NATIONAL HARBOR, Md.—The Navy in March began underwater testing of its first extra-large unmanned underwater vehicle (XLUUV), which will help reduce risk on the first five prototype vessels, a Navy official said on Tuesday.

“Initial results are good,” Capt. Scott Searles, program manager of the Unmanned Maritime Systems Program Office within the Program Executive Office for Unmanned and Small Combatants, said during the Navy League’s Sea-Air-Space conference here. The reason behind having the XLEO vehicles is the “test, fix, test” that will lead to “more discovery” and inform any changes that will have to be made when the five Orca prototypes are assembled as well as provide lessons learned, he said.

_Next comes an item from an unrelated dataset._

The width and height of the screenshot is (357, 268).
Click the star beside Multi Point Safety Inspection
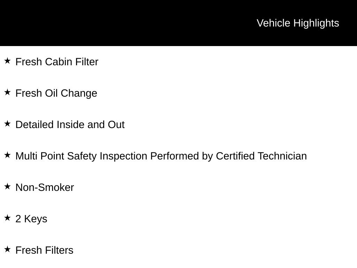pos(7,155)
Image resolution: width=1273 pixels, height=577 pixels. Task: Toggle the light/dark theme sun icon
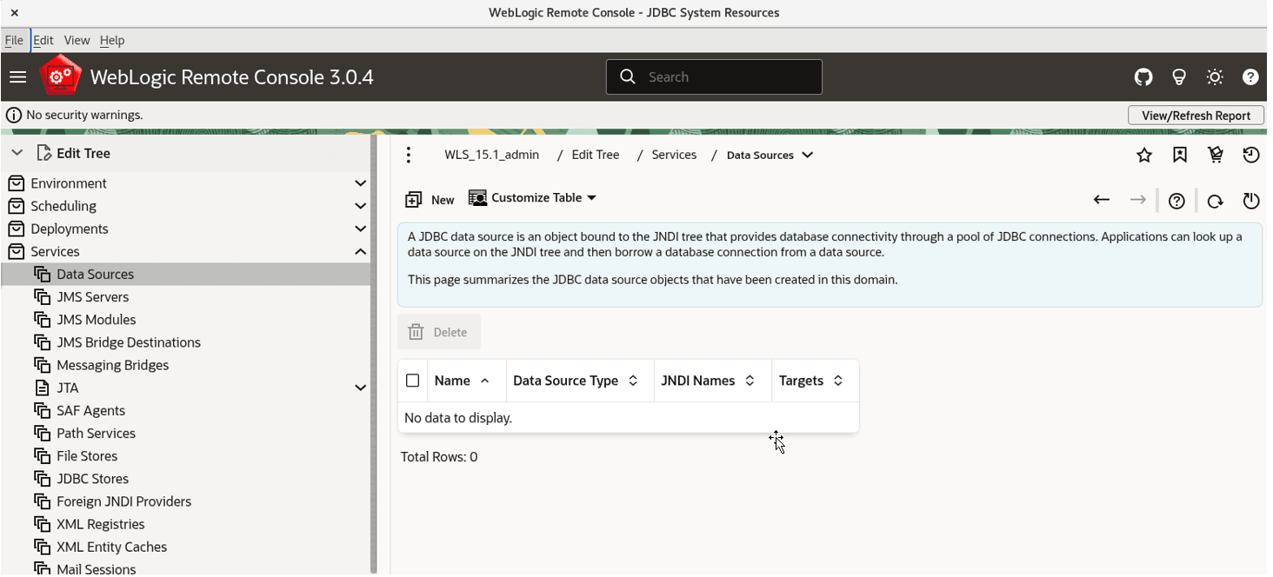coord(1215,77)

Still, with XLEO in the water, the program is “picking up steam and speed,” Searles said.

Searles said the timeline for the program is largely unchanged with the plan to begin forward deploying the XLUUV in fiscal year 2026.

Boeing [BA] is the prime contractor for the program and teammate HII [HII] will build the hulls of the 50-foot plus diesel-electric submarines that will support mine countermeasures, anti-submarine warfare, and intelligence, surveillance and reconnaissance missions. Searles said that about 90 percent of the material for the five prototype subs has been delivered with supply chain issues hampering delivery of the remaining parts and materials, creating a roughly 12-week delay in the program.

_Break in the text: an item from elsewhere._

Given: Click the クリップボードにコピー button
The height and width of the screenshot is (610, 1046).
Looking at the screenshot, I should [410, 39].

The XLUUV program is about three years behind schedule and has experienced significant cost overruns, according to a Government Accountability Office (GAO) report in September 2022. The congressional auditing agency found poor business planning, including no requirement for Boeing to demonstrate its readiness to build the Orca to the Navy’s configuration (

Defense Daily, Sept. 29, 2022).

The main technology challenges are in the past, Searles said.

The Navy last year said it would implement the GAO’s recommendations. Searles pointed out that the 85-ton Orca is a “first of its kind” program that requires time to “work through some of the technological challenges.” However, he added that, “We feel like we’re at an inflection point where we’ve got all of those technical challenges solved.”